You're gonna miss this. Wish I would of heard that more, or perhaps I should of listened better. Either way, I do. I miss a lot, have a lot of moments I truly wish I could of saved, times in my life I wished I could of enjoyed more fully and really took time to appreciate. Lots.
I wish I would of enjoyed High School a bit more, appreciated my career in the fire service, embraced being single and successful a while longer, and spent a couple more crazy Saturdays at the Stampede with my best friends. I wish I would of snuggled with my babies more, rather than rush to the next "to-do." Just let things happen, and if they happened slowly - to embrace it and understand that time happens for a reason as well.

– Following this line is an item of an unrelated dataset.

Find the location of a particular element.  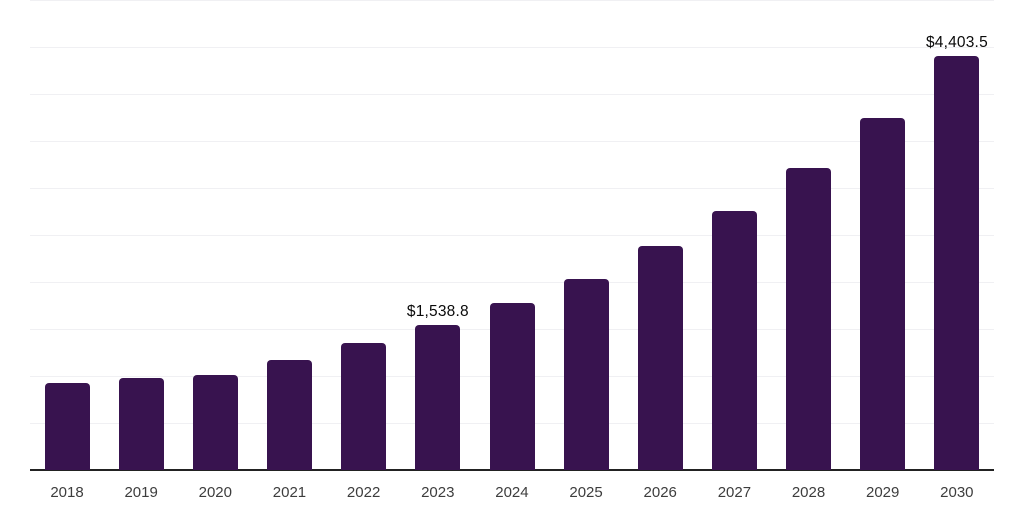

bar-2028 is located at coordinates (809, 319).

I struggle with control, directions, and planning. I like the world to align with my perspective and will fight tooth and nail to get it there. In the proccess people call me agressive, driven, purposeful, me I see me as blind, numb, and stubborn. I don't like that part. I want to relax, sit on the floor and color with Chey, wander on a walk reminiscing about Makenna, and more recently enjoy meeting new person and reliquishing to the moment instead of planning years of what -ifs. I need, I HAVE too...to me that is living.
So, I think I'll still be aggressive and purposeful - but see today for today and tomorrow for tomorrow and while goals are important there are no guarantees. God, I'm giving up a lot to you - listening for your voice. I'm praying for contentment and happiness in my life today, but for that fire that keeps me keeping on to never blow out.